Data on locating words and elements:
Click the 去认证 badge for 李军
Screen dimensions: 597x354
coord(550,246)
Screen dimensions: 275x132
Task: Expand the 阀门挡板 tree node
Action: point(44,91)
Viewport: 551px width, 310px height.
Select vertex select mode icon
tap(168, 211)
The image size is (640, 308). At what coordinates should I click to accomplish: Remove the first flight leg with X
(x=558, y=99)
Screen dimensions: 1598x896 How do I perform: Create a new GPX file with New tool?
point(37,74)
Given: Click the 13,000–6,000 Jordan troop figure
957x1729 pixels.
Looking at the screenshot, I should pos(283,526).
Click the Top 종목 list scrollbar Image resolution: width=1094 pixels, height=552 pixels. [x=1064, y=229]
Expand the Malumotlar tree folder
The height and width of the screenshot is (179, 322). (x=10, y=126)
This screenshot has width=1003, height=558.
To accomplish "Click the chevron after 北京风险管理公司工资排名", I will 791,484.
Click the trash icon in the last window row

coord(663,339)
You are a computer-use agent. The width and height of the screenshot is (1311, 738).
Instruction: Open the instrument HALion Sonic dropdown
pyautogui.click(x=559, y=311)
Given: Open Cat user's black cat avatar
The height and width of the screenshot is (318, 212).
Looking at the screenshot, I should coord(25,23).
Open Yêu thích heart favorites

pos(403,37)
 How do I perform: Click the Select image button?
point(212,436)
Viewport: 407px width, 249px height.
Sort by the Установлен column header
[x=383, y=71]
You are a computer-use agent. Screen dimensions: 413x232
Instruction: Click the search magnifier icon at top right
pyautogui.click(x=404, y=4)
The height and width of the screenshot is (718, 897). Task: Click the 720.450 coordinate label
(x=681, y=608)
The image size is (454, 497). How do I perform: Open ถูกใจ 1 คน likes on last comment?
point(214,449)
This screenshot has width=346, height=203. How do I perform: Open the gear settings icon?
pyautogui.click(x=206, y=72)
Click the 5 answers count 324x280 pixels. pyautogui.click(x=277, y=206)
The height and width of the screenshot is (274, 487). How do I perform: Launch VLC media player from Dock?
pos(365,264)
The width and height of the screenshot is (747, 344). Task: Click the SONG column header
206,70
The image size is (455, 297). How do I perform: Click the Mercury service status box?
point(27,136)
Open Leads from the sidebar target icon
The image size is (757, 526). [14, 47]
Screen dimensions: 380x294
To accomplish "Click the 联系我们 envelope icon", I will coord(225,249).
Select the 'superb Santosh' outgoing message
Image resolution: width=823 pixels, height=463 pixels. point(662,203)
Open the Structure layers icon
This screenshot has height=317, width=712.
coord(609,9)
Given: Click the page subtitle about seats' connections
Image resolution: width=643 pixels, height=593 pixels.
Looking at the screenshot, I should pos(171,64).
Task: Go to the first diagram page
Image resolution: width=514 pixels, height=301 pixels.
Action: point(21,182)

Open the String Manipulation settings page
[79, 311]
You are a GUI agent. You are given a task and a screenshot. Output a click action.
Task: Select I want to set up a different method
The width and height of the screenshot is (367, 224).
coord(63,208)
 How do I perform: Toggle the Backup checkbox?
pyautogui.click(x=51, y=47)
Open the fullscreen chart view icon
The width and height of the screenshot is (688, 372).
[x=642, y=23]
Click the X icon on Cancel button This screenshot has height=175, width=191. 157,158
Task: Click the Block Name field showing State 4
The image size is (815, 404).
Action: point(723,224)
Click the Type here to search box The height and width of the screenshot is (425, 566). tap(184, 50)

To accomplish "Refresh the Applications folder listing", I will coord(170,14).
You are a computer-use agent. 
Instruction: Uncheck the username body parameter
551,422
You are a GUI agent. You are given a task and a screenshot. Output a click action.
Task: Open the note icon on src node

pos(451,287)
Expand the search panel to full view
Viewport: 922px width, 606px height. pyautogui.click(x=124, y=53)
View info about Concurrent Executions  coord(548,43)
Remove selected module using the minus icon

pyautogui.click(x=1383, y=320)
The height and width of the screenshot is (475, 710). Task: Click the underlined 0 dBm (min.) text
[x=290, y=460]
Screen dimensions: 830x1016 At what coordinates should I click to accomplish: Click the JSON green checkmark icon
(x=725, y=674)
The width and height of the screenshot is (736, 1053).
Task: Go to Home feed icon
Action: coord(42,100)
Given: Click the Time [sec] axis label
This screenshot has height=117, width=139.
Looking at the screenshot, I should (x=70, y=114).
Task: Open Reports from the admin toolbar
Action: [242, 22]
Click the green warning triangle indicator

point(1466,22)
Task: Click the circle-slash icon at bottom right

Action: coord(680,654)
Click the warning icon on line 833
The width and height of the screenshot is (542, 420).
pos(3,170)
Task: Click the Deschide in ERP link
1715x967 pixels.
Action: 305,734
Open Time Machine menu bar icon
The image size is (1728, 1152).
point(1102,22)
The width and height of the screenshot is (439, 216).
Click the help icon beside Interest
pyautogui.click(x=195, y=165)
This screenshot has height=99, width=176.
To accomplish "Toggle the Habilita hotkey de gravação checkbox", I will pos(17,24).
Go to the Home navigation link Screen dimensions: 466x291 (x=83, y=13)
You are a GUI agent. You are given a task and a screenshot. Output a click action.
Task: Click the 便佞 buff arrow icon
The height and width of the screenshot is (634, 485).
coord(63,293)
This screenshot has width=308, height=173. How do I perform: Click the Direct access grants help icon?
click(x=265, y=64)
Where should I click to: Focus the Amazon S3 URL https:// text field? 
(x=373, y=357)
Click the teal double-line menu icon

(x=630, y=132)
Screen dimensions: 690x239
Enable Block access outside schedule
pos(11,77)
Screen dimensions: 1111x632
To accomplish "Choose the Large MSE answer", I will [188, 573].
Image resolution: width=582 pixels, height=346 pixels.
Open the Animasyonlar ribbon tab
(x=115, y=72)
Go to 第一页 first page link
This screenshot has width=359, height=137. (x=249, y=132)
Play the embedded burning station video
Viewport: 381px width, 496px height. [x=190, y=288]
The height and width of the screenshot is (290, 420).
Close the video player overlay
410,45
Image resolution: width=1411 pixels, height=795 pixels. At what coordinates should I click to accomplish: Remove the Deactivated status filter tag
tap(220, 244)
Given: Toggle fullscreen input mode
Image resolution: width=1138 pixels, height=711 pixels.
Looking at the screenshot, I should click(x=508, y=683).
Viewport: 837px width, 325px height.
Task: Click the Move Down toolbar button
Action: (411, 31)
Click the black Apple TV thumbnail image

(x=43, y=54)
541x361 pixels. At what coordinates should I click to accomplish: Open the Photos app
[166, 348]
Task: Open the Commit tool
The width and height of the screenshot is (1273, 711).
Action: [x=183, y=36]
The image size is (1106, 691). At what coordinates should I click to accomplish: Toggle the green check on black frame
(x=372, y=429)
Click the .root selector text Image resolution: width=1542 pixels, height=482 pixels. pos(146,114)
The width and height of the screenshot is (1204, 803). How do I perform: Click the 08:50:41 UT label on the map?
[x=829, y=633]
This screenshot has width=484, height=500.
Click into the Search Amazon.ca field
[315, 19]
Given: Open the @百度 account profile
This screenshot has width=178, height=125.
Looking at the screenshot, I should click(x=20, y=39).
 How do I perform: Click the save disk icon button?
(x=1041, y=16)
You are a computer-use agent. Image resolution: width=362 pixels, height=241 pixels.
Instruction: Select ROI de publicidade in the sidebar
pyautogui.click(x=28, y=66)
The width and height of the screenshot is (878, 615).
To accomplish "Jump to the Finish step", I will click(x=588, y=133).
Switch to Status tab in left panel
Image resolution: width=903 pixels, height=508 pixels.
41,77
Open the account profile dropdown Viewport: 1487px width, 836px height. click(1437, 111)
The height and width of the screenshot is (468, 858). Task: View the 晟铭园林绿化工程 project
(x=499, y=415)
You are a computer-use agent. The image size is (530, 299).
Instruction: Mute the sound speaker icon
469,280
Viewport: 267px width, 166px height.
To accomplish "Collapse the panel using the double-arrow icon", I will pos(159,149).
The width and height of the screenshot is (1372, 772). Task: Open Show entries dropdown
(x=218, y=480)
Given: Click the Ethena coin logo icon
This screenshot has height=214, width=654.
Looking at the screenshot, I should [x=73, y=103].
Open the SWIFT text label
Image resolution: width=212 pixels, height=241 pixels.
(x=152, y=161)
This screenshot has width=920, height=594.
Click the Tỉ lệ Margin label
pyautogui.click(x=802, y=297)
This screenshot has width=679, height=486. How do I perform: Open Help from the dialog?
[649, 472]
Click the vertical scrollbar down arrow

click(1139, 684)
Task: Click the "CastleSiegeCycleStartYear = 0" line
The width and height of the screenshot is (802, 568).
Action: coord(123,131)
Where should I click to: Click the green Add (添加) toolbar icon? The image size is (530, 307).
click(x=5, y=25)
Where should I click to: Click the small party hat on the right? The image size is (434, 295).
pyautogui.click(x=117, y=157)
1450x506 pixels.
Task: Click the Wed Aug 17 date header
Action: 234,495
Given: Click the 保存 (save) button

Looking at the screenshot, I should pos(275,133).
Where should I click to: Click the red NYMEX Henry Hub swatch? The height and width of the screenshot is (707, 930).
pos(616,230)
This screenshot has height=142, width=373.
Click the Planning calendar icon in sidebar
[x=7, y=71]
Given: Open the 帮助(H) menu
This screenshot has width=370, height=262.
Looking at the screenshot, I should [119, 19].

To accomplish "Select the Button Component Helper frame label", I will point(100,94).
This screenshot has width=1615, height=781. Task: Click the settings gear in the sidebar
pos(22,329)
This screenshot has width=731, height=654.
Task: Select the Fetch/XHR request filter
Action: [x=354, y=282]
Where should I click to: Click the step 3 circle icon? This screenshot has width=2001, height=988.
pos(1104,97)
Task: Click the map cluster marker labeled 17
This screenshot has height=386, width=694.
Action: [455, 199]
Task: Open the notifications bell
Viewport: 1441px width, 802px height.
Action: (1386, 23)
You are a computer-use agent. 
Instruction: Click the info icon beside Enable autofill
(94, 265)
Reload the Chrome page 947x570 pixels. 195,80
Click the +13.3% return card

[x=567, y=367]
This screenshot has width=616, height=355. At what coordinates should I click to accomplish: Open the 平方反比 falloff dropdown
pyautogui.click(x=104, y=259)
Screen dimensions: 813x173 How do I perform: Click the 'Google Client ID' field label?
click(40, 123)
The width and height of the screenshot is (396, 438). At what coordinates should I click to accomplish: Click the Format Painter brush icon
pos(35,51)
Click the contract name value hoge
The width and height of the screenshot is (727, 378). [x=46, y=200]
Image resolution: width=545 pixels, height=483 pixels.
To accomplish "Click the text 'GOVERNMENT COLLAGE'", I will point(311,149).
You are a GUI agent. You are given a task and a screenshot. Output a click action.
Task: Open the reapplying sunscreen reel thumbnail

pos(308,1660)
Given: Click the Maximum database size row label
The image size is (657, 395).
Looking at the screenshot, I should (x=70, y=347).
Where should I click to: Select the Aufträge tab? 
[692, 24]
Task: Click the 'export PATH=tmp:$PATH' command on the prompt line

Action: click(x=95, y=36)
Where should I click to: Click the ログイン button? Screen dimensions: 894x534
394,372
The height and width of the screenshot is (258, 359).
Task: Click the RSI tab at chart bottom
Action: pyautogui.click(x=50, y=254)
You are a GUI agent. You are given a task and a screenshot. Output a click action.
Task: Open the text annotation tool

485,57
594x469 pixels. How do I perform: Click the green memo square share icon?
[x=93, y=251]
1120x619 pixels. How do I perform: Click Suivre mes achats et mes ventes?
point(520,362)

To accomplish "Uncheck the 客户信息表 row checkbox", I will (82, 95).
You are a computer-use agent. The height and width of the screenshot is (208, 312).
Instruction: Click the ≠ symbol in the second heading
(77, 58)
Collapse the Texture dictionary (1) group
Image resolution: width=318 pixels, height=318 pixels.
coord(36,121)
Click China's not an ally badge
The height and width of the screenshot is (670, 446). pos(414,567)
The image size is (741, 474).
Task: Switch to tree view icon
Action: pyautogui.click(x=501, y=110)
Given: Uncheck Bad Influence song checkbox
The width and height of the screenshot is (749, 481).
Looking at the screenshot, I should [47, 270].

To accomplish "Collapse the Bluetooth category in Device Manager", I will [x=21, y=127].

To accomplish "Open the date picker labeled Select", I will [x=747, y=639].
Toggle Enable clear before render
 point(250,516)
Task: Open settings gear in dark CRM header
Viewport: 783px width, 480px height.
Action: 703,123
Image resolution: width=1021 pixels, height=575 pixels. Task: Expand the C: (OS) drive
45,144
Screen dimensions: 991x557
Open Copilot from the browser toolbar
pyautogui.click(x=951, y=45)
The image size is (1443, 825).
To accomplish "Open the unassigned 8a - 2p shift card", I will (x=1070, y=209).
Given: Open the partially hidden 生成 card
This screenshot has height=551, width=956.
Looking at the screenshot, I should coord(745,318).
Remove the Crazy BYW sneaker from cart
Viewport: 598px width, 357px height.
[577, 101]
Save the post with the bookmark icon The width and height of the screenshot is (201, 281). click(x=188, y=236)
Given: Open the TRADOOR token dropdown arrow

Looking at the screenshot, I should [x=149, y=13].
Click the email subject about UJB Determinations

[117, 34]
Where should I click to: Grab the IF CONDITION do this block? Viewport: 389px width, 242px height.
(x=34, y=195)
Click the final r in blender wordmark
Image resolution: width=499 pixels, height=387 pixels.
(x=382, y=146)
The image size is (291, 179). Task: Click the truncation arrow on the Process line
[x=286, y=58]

Task to carry out -> Copy out the lines of the data between the line containing "The image size is (640, 308)." and the line containing "Image resolution: width=823", inclusive.

Correct result ->
The image size is (640, 308). At what coordinates should I click to accomplish: Remove the first flight leg with X
(x=558, y=99)
Screen dimensions: 1598x896 How do I perform: Create a new GPX file with New tool?
point(37,74)
Given: Click the 13,000–6,000 Jordan troop figure
957x1729 pixels.
Looking at the screenshot, I should pos(283,526).
Click the Top 종목 list scrollbar Image resolution: width=1094 pixels, height=552 pixels. [x=1064, y=229]
Expand the Malumotlar tree folder
The height and width of the screenshot is (179, 322). (x=10, y=126)
This screenshot has width=1003, height=558.
To accomplish "Click the chevron after 北京风险管理公司工资排名", I will 791,484.
Click the trash icon in the last window row

coord(663,339)
You are a computer-use agent. The width and height of the screenshot is (1311, 738).
Instruction: Open the instrument HALion Sonic dropdown
pyautogui.click(x=559, y=311)
Given: Open Cat user's black cat avatar
The height and width of the screenshot is (318, 212).
Looking at the screenshot, I should coord(25,23).
Open Yêu thích heart favorites

pos(403,37)
 How do I perform: Click the Select image button?
point(212,436)
Viewport: 407px width, 249px height.
Sort by the Установлен column header
[x=383, y=71]
You are a computer-use agent. Screen dimensions: 413x232
Instruction: Click the search magnifier icon at top right
pyautogui.click(x=404, y=4)
The height and width of the screenshot is (718, 897). Task: Click the 720.450 coordinate label
(x=681, y=608)
The image size is (454, 497). How do I perform: Open ถูกใจ 1 คน likes on last comment?
point(214,449)
This screenshot has width=346, height=203. How do I perform: Open the gear settings icon?
pyautogui.click(x=206, y=72)
Click the 5 answers count 324x280 pixels. pyautogui.click(x=277, y=206)
The height and width of the screenshot is (274, 487). How do I perform: Launch VLC media player from Dock?
pos(365,264)
The width and height of the screenshot is (747, 344). Task: Click the SONG column header
206,70
The image size is (455, 297). How do I perform: Click the Mercury service status box?
point(27,136)
Open Leads from the sidebar target icon
The image size is (757, 526). [14, 47]
Screen dimensions: 380x294
To accomplish "Click the 联系我们 envelope icon", I will coord(225,249).
Select the 'superb Santosh' outgoing message
Image resolution: width=823 pixels, height=463 pixels. point(662,203)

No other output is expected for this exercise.